• Palliative medicine · Dec 2008

    Randomized Controlled Trial Multicenter Study

    Do case conferences between general practitioners and specialist palliative care services improve quality of life? A randomised controlled trial (ISRCTN 52269003).

    • G K Mitchell, C B Del Mar, P K O'Rourke, and A M Clavarino.
    • Discipline of General Practice, University of Queensland, Medical School, Brisbane, Queensland, Australia. g.mitchell@uq.edu.au
    • Palliat Med. 2008 Dec 1;22(8):904-12.

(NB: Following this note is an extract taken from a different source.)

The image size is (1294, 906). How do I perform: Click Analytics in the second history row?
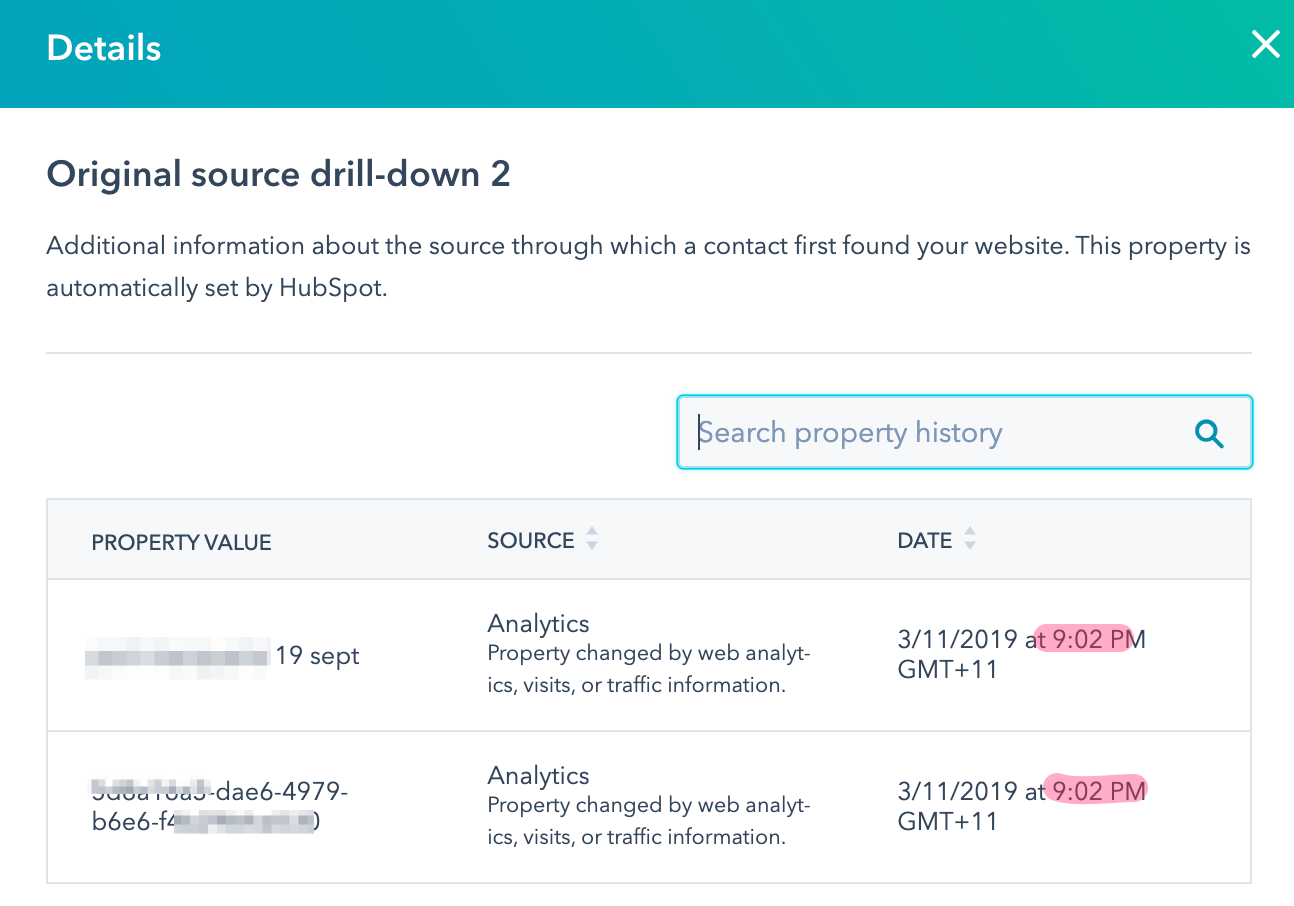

    AbstractAustralian palliative care is delivered by general practitioners (GPs) and specialist palliative care teams. Patient outcomes should improve if they work in formal partnership. We conducted a multi-centred randomised controlled trial of specialist- GP case conferences, with the GP participating by teleconference, or usual care and communication methods. Primary outcome measure was global Quality of Life (QoL) scores at 3 weeks from intervention. Secondary measures included subscale QoL scores and carer burden. Two a priori intention-to-treat analyses were conducted using recruitment, and time of death, as fixed time points. There was no difference between groups in the magnitude of change in global QoL measures from baseline to any time point up to 9 weeks post-case conference, or at any time before death. The case conference group showed better maintenance of some physical and mental health measures of QoL in the 35 days before death. Case conferences may improve clinical relationships and care plans at referral, which are not implemented until severe symptoms develop. Case conferences between GPs and specialist palliative care services may be warranted for palliative care patients.